Governor of Maguindanao
- In office June 30, 2001 – 2008
- Vice Governor: Sajid Ampatuan (2004–2008)
- Preceded by: Zacaria Candao
- Succeeded by: Sajid Ampatuan

Mayor of Maganoy (Shariff Aguak)
- In office 1988 – June 30, 1998
- In office ?–1986

Personal details
- Born: c. 1940 Mindanao, Commonwealth of the Philippines
- Died: July 17, 2015 (aged 74–75) Quezon City, Philippines
- Party: Lakas–CMD/Lakas–Kampi–CMD (until 2009)
- Spouse(s): Laila Uy and 5 others
- Children: Around 40, including Zaldy and Andal Jr.

= Andal Ampatuan Sr. =

Filipino politician (1941–2015)

Andal Ampatuan Sr. (1940/1941 – July 17, 2015) was a Filipino politician who was the main suspect in the Maguindanao massacre. He was the patriarch of the Ampatuan political family in Maguindanao province, on the island of Mindanao in the Philippines. He was elected Governor of Maguindanao in 2001, defeating incumbent Governor Zacaria Candao.

== Political career ==
Ampatuan was a vice mayor when President Ferdinand Marcos appointed him as mayor and officer-in-charge of Maganoy (now Shariff Aguak). When Corazon Aquino came into power via the 1986 EDSA People Power Revolution, she replaced every locally elected official with officers-in-charge. Ampatuan Sr. was replaced by another Ampatuan, Datu Modi who served for two years in that capacity.

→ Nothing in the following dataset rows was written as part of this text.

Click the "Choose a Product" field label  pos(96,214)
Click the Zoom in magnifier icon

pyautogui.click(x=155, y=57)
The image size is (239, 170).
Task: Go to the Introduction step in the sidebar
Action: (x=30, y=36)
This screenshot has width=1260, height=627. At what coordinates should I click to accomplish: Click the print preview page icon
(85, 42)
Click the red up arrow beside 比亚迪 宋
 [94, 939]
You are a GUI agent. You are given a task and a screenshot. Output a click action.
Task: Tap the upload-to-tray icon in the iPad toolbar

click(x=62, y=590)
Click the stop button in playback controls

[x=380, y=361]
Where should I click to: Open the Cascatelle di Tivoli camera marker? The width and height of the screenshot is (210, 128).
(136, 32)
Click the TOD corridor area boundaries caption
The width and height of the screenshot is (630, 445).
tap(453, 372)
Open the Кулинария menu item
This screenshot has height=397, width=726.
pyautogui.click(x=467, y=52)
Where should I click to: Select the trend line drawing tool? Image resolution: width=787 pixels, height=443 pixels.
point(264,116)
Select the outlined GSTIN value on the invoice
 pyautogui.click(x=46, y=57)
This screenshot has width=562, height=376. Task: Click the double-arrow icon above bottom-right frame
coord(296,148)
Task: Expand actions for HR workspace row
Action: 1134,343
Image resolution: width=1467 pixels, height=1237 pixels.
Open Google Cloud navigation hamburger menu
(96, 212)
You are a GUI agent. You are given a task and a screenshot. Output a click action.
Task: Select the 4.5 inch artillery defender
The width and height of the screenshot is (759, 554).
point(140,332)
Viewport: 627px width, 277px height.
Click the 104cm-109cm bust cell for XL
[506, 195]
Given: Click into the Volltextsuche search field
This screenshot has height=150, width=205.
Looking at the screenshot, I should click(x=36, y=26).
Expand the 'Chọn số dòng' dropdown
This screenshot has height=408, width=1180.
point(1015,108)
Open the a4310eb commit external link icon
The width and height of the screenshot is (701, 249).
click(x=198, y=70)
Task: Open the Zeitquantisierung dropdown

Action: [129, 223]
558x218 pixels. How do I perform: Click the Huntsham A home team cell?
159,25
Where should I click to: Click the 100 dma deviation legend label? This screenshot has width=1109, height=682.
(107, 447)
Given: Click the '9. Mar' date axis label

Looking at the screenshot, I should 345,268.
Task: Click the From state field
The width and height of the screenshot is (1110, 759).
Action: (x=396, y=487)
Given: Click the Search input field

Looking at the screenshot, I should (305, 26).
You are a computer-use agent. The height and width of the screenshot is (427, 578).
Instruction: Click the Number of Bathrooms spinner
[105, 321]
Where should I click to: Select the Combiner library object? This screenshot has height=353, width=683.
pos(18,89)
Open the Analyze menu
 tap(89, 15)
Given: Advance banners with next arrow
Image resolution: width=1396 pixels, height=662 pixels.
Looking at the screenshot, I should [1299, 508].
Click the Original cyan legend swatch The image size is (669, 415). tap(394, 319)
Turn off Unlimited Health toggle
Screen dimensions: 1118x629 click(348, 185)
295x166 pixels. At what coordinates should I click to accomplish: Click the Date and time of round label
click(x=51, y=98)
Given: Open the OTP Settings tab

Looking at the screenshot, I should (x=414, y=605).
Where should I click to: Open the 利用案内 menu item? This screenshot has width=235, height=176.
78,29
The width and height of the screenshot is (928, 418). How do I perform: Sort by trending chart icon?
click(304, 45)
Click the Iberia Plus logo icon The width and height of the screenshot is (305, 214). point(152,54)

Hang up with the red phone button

After the 1988 local election, Andal Ampatuan Sr. served for ten years as mayor. In the 2001 elections, Andal Sr. was elected as governor.

In 2001, the Ampatuan clan solidified its hold on power through a close friendship with Gloria Macapagal Arroyo when she assumed the presidency following the Second EDSA Revolution. During the 2004 presidential elections, Arroyo dominated the polls in Shariff Aguak and most of Maguindanao. Amid speculation that cheating had occurred in Maguindanao and other Mindanao provinces, results were contested by Arroyo's main rival, popular actor Fernando Poe Jr. The 2007 midterm elections for the Philippine Senate had Maguindanao in focus once more as it was the only province that returned a 12-0 win for Arroyo's Senate slate, Team Unity.

The Citizen Armed Force Geographical Unit (CAFGU) was created on July 25, 1987, when President Aquino signed Executive Order No. 264 entitled "Providing for the Citizen Armed Force".

In 2006, Arroyo issued Executive Order 546, allowing local officials and the police to deputize local militia to aid in the fight against insurgents. These are locally known as civilian volunteer organizations or CVOs. The Executive Order was issued shortly after an assassination attempt on Andal Ampatuan Sr.

== Role in the Maguindanao massacre ==
Ampatuan's sons, Zaldy Ampatuan and Andal Ampatuan Jr., are both members of his political clan. Andal Ampatuan Jr. came to international attention in November 2009 as the prime suspect in the Maguindanao massacre. As a result, all three Ampatuans were expelled from President Arroyo's Lakas–Kampi–CMD political party. Andal Jr. was detained by the Philippines' National Bureau of Investigation and was charged with multiple counts of murder after having been arrested on December 1, 2009.

In 2011, Ampatuan pleaded not guilty in court to charges of having overseen the massacre.

Before the court case concluded, Ampatuan died on July 17, 2015, in Quezon City after falling into a coma caused by a heart attack.

In 2019 Ampatuan's sons Zaldy, Andal Jr., and Anwar Sr., as well as other relatives and accomplices, were convicted of 57 counts of murder.